** Begin **

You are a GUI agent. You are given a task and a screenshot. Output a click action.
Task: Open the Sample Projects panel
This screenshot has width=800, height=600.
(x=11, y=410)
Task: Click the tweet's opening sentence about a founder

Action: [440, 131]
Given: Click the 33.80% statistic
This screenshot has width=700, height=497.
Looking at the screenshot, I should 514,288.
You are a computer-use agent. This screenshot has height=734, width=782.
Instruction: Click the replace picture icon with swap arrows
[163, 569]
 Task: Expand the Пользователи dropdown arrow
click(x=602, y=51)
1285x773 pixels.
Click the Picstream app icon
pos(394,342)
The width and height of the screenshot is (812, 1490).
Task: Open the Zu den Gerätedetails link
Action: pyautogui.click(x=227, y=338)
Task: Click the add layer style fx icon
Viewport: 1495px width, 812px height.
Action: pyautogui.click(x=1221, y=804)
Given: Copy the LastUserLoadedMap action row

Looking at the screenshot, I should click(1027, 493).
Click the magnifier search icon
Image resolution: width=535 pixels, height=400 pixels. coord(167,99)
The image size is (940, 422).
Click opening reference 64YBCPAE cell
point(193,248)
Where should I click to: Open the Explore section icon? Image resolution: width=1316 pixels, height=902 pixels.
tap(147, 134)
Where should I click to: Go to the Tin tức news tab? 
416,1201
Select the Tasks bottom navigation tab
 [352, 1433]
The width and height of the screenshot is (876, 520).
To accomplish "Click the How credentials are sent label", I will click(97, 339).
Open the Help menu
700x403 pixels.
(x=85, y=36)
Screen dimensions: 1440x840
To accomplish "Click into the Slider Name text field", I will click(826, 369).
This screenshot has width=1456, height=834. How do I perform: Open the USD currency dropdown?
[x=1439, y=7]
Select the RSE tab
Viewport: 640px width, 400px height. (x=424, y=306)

** End **

Return every line of the listing above verbatim, from start to finish.

You are a GUI agent. You are given a task and a screenshot. Output a click action.
Task: Open the Sample Projects panel
This screenshot has width=800, height=600.
(x=11, y=410)
Task: Click the tweet's opening sentence about a founder

Action: [440, 131]
Given: Click the 33.80% statistic
This screenshot has width=700, height=497.
Looking at the screenshot, I should 514,288.
You are a computer-use agent. This screenshot has height=734, width=782.
Instruction: Click the replace picture icon with swap arrows
[163, 569]
 Task: Expand the Пользователи dropdown arrow
click(x=602, y=51)
1285x773 pixels.
Click the Picstream app icon
pos(394,342)
The width and height of the screenshot is (812, 1490).
Task: Open the Zu den Gerätedetails link
Action: pyautogui.click(x=227, y=338)
Task: Click the add layer style fx icon
Viewport: 1495px width, 812px height.
Action: pyautogui.click(x=1221, y=804)
Given: Copy the LastUserLoadedMap action row

Looking at the screenshot, I should click(1027, 493).
Click the magnifier search icon
Image resolution: width=535 pixels, height=400 pixels. coord(167,99)
The image size is (940, 422).
Click opening reference 64YBCPAE cell
point(193,248)
Where should I click to: Open the Explore section icon? Image resolution: width=1316 pixels, height=902 pixels.
tap(147, 134)
Where should I click to: Go to the Tin tức news tab? 
416,1201
Select the Tasks bottom navigation tab
 [352, 1433]
The width and height of the screenshot is (876, 520).
To accomplish "Click the How credentials are sent label", I will click(97, 339).
Open the Help menu
700x403 pixels.
(x=85, y=36)
Screen dimensions: 1440x840
To accomplish "Click into the Slider Name text field", I will click(826, 369).
This screenshot has width=1456, height=834. How do I perform: Open the USD currency dropdown?
[x=1439, y=7]
Select the RSE tab
Viewport: 640px width, 400px height. (x=424, y=306)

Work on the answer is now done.